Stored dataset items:
◇ ◇ ◇ ◇ ◇
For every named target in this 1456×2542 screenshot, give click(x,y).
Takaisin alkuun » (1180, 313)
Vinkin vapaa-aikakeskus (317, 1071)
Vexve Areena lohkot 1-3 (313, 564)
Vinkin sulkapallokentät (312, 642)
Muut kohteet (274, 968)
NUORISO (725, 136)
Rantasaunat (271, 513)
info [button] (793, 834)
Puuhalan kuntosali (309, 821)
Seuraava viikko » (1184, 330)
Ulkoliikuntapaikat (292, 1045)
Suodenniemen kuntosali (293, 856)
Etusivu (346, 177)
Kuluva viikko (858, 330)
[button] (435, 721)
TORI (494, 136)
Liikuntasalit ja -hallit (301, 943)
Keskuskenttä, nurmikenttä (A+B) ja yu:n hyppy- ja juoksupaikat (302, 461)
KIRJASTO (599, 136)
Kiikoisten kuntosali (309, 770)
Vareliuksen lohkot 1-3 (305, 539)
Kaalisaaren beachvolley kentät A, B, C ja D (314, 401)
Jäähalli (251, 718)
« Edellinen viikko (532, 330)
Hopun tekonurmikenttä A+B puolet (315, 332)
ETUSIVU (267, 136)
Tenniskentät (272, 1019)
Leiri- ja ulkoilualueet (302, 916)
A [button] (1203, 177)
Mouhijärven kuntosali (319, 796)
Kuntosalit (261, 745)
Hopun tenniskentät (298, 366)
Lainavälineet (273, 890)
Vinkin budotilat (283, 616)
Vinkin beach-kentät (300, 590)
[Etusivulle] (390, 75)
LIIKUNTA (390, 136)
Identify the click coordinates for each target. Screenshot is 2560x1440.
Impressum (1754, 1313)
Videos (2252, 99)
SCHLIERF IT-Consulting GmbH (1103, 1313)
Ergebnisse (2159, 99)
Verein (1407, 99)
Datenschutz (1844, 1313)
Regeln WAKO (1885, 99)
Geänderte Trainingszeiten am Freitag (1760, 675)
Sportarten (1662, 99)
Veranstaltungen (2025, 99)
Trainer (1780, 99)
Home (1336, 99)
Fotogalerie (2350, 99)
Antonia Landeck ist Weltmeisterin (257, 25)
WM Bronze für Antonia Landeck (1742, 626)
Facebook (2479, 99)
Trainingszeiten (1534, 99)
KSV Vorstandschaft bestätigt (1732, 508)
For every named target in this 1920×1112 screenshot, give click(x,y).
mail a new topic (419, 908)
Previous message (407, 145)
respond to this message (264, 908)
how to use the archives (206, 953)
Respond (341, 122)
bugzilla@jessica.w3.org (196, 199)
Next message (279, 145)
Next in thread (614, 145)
◇ ◇ ◇ ◇ ◇
After locating the line with "Muut kohteet (274, 968)" above, return that line and every later line through the one with "Hopun tekonurmikenttä A+B puolet (315, 332)", word for word and with nothing else.

Muut kohteet (274, 968)
NUORISO (725, 136)
Rantasaunat (271, 513)
info [button] (793, 834)
Puuhalan kuntosali (309, 821)
Seuraava viikko » (1184, 330)
Ulkoliikuntapaikat (292, 1045)
Suodenniemen kuntosali (293, 856)
Etusivu (346, 177)
Kuluva viikko (858, 330)
[button] (435, 721)
TORI (494, 136)
Liikuntasalit ja -hallit (301, 943)
Keskuskenttä, nurmikenttä (A+B) ja yu:n hyppy- ja juoksupaikat (302, 461)
KIRJASTO (599, 136)
Kiikoisten kuntosali (309, 770)
Vareliuksen lohkot 1-3 (305, 539)
Kaalisaaren beachvolley kentät A, B, C ja D (314, 401)
Jäähalli (251, 718)
« Edellinen viikko (532, 330)
Hopun tekonurmikenttä A+B puolet (315, 332)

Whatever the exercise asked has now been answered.